Source records:
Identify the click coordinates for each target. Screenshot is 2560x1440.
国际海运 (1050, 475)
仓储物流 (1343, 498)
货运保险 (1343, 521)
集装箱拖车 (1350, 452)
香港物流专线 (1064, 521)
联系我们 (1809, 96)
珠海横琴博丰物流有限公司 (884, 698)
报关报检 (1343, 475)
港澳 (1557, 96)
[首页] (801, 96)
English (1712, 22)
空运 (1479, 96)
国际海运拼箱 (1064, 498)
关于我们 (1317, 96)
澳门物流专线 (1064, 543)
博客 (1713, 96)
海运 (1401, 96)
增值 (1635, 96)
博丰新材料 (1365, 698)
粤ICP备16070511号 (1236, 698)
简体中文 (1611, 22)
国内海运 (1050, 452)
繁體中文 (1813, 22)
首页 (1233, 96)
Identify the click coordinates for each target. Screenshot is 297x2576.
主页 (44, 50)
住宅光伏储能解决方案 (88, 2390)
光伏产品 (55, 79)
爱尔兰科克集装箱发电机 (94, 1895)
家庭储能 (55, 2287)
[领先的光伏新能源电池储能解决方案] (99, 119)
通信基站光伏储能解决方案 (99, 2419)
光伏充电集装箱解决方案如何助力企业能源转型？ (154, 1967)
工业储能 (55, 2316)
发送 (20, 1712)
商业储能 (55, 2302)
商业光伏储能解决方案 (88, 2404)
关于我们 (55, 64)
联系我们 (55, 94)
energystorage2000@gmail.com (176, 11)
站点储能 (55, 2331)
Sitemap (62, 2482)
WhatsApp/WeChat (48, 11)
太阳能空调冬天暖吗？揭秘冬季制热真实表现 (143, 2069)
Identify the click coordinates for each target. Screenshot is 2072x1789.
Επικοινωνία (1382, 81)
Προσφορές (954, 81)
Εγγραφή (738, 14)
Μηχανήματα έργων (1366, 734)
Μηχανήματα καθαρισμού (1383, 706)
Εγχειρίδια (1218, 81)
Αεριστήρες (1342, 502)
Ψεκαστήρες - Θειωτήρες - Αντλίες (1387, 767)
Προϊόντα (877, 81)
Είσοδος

Exercise aim:
Your answer must consist only of the lines from the start of the records above through the line with "联系我们 (55, 94)", each retyped exactly.

Answer:
Identify the click coordinates for each target. Screenshot is 2560x1440.
国际海运 (1050, 475)
仓储物流 (1343, 498)
货运保险 (1343, 521)
集装箱拖车 (1350, 452)
香港物流专线 (1064, 521)
联系我们 (1809, 96)
珠海横琴博丰物流有限公司 (884, 698)
报关报检 (1343, 475)
港澳 (1557, 96)
[首页] (801, 96)
English (1712, 22)
空运 (1479, 96)
国际海运拼箱 (1064, 498)
关于我们 (1317, 96)
澳门物流专线 (1064, 543)
博客 (1713, 96)
海运 (1401, 96)
增值 (1635, 96)
博丰新材料 (1365, 698)
粤ICP备16070511号 (1236, 698)
简体中文 (1611, 22)
国内海运 (1050, 452)
繁體中文 (1813, 22)
首页 (1233, 96)
Identify the click coordinates for each target. Screenshot is 297x2576.
主页 (44, 50)
住宅光伏储能解决方案 (88, 2390)
光伏产品 (55, 79)
爱尔兰科克集装箱发电机 (94, 1895)
家庭储能 (55, 2287)
[领先的光伏新能源电池储能解决方案] (99, 119)
通信基站光伏储能解决方案 (99, 2419)
光伏充电集装箱解决方案如何助力企业能源转型？ (154, 1967)
工业储能 (55, 2316)
发送 (20, 1712)
商业储能 (55, 2302)
商业光伏储能解决方案 (88, 2404)
关于我们 (55, 64)
联系我们 (55, 94)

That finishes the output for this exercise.